- Your goal
Quote in full, word for word, the article below on sharks and Lévy flights.

Supplied text Start Marker

Sharks Are Accidentally Good at Math
Sharks follow mathematically optimal hunting routes, but that’s more to do with laziness than innate math skills.
For decades, sharks have baffled scientists by foraging along mathematically optimized hunting paths, called Lévy flights. Lamentably, nobody has observed sharks running Monte Carlo simulations or charting out paraboloid graphs, so this uncanny ability has been written off as a mysterious adaptation that evolved over the shark's natural history.
But Andy Reynolds, a bioresearcher at Rothamsted Research, has another theory: sharks aren't natural mathletes, they just don't like being pushed around by ocean turbulence. Reynolds ran computer simulations of shark movement alongside turbulence flows and discovered that sharks followed Lévy flights to avoid choppy waters. In other words, the animals were taking their math cues from their environment, not from a hardwired talent for optimization theory.
"The sharks are not being clever, they are just being sensible," Reynolds told me. "Being pushed around can cause harm and is best avoided. The finding runs counter to the widely held view that Lévy flights are an innate, evolved searching strategy." The results of his study were published today in Proceedings of the Royal Society A.
Lévy flights—named after probability theorist Paul Lévy—were first conceived as an entirely mathematical concept, with no corroborating evidence in the real world. The basic pattern of a Lévy flight begins with a number of small movements in one region, followed by a long movement to a new region, followed by more small movements.
"The pattern keeps repeating across larger and larger scales," explained Reynolds. "The commonly occurring short movements are punctuated by more rarely occurring longer movements which, in turn, are occasionally punctuated by even rarer, even longer movements."
In the 1990s, physics graduate G.M. Viswanathan recognized this pattern in albatross colonies, leading to the establishment of the Lévy flight foraging hypothesis—the idea that natural selection favors animals who can figure out these optimized routes. It's a logical conclusion, given what a huge advantage Lévy flight foraging provides for animals that exhibit it.

Supplied text End Marker
Records provided Start Marker

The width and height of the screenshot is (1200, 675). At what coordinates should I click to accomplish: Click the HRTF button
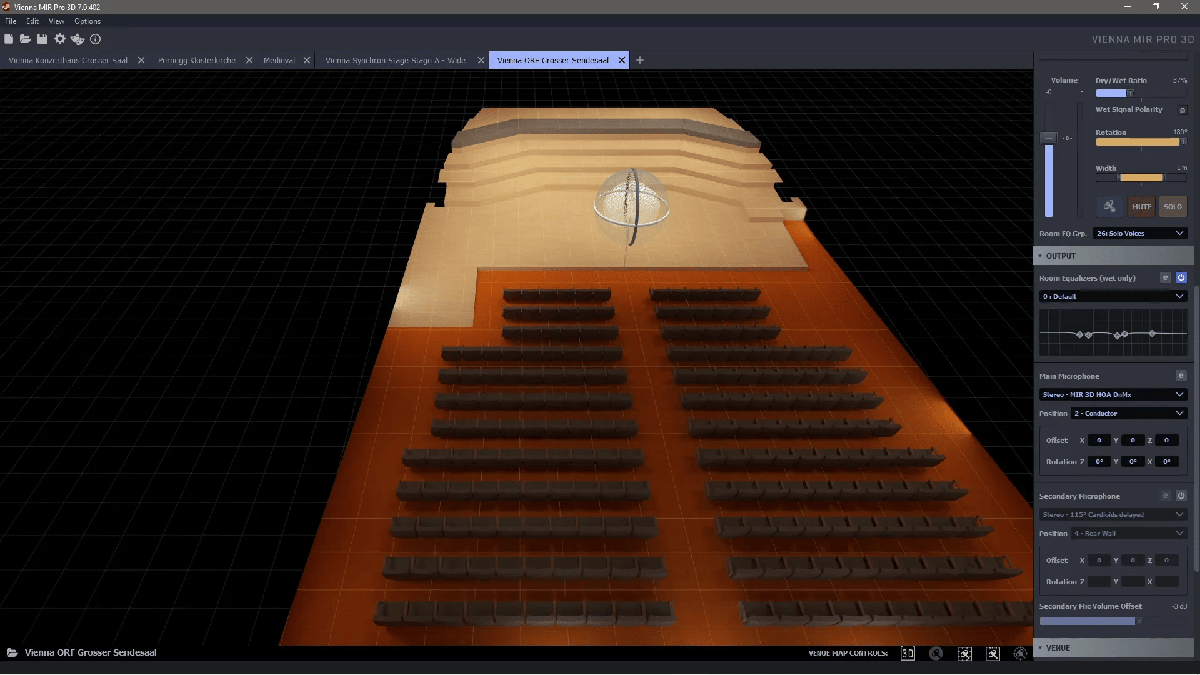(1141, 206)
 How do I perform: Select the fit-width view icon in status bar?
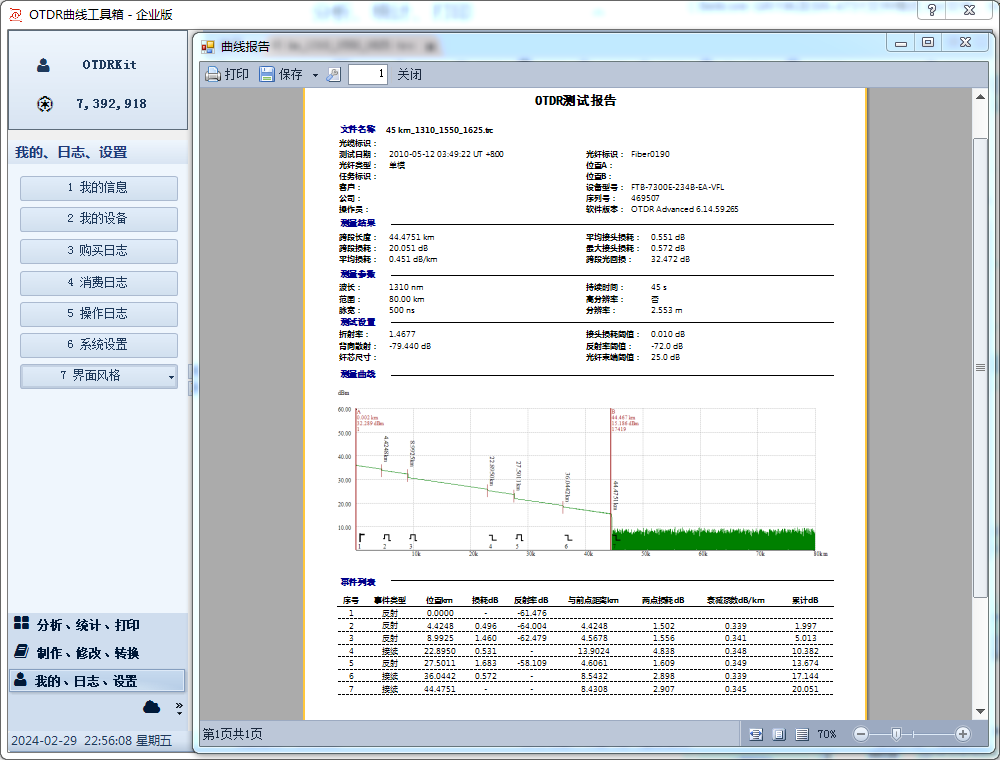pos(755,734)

Records provided End Marker
Records provided Start Marker

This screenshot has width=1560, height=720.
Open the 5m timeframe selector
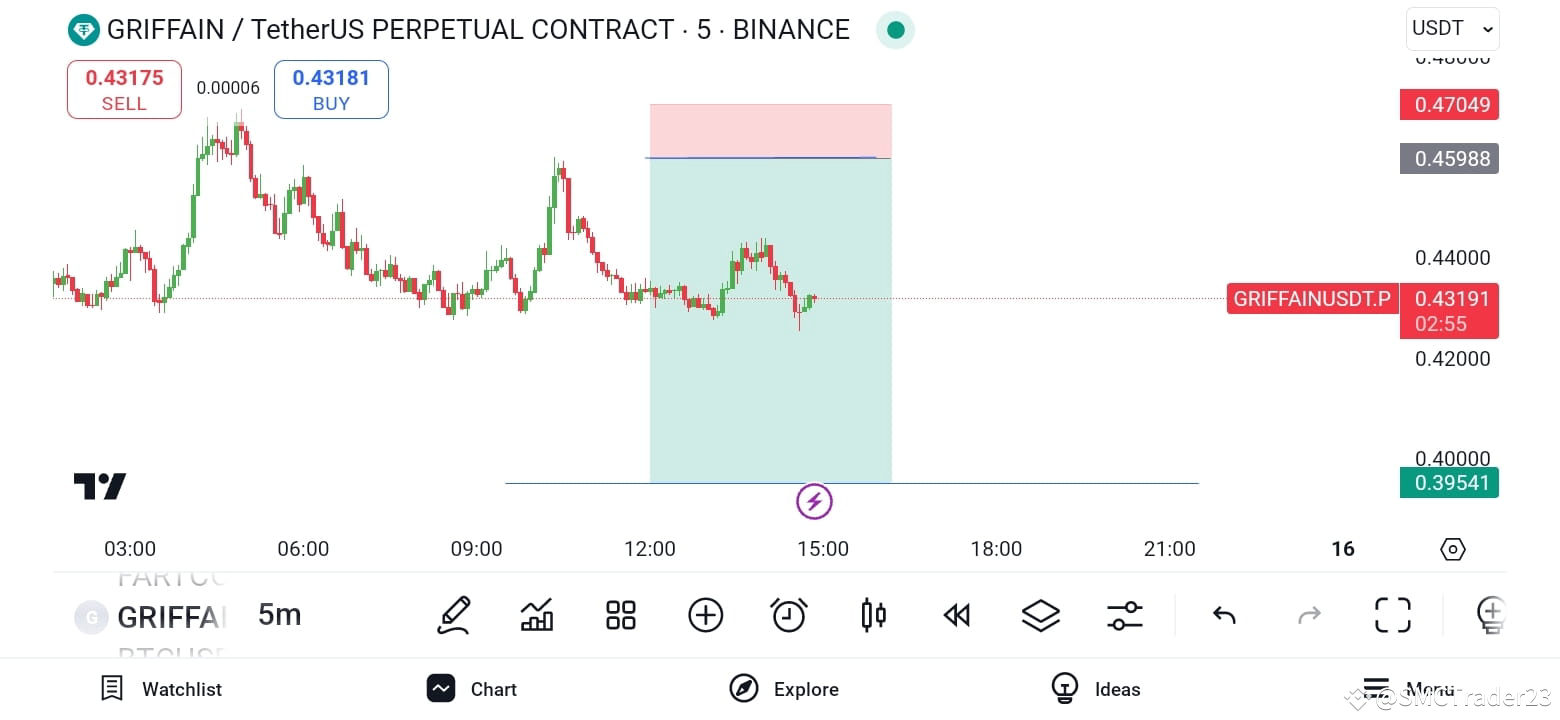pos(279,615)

Records provided End Marker
Records provided Start Marker

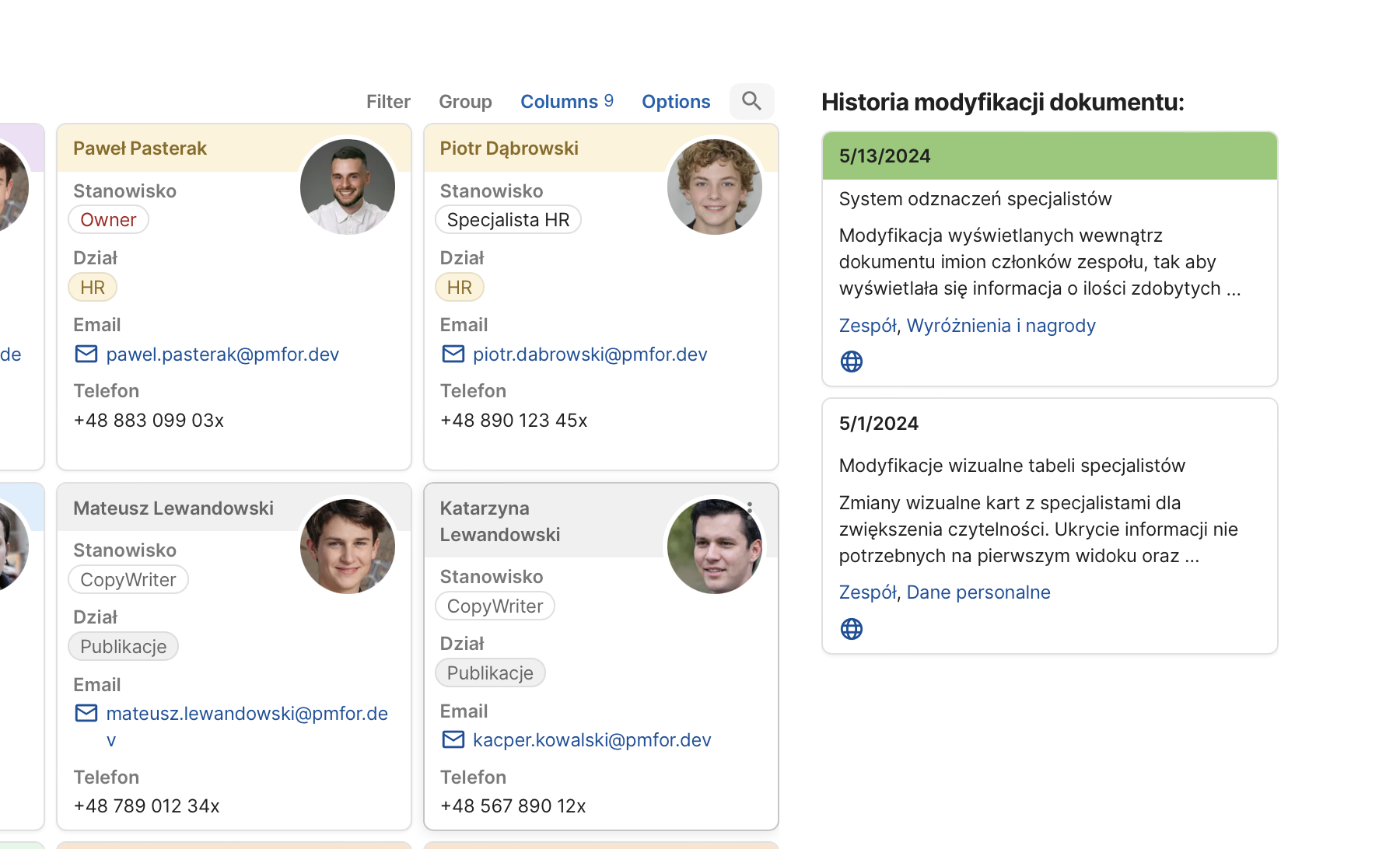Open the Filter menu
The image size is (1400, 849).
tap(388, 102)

Records provided End Marker

- Reply to the task
Sharks Are Accidentally Good at Math
Sharks follow mathematically optimal hunting routes, but that’s more to do with laziness than innate math skills.
For decades, sharks have baffled scientists by foraging along mathematically optimized hunting paths, called Lévy flights. Lamentably, nobody has observed sharks running Monte Carlo simulations or charting out paraboloid graphs, so this uncanny ability has been written off as a mysterious adaptation that evolved over the shark's natural history.
But Andy Reynolds, a bioresearcher at Rothamsted Research, has another theory: sharks aren't natural mathletes, they just don't like being pushed around by ocean turbulence. Reynolds ran computer simulations of shark movement alongside turbulence flows and discovered that sharks followed Lévy flights to avoid choppy waters. In other words, the animals were taking their math cues from their environment, not from a hardwired talent for optimization theory.
"The sharks are not being clever, they are just being sensible," Reynolds told me. "Being pushed around can cause harm and is best avoided. The finding runs counter to the widely held view that Lévy flights are an innate, evolved searching strategy." The results of his study were published today in Proceedings of the Royal Society A.
Lévy flights—named after probability theorist Paul Lévy—were first conceived as an entirely mathematical concept, with no corroborating evidence in the real world. The basic pattern of a Lévy flight begins with a number of small movements in one region, followed by a long movement to a new region, followed by more small movements.
"The pattern keeps repeating across larger and larger scales," explained Reynolds. "The commonly occurring short movements are punctuated by more rarely occurring longer movements which, in turn, are occasionally punctuated by even rarer, even longer movements."
In the 1990s, physics graduate G.M. Viswanathan recognized this pattern in albatross colonies, leading to the establishment of the Lévy flight foraging hypothesis—the idea that natural selection favors animals who can figure out these optimized routes. It's a logical conclusion, given what a huge advantage Lévy flight foraging provides for animals that exhibit it.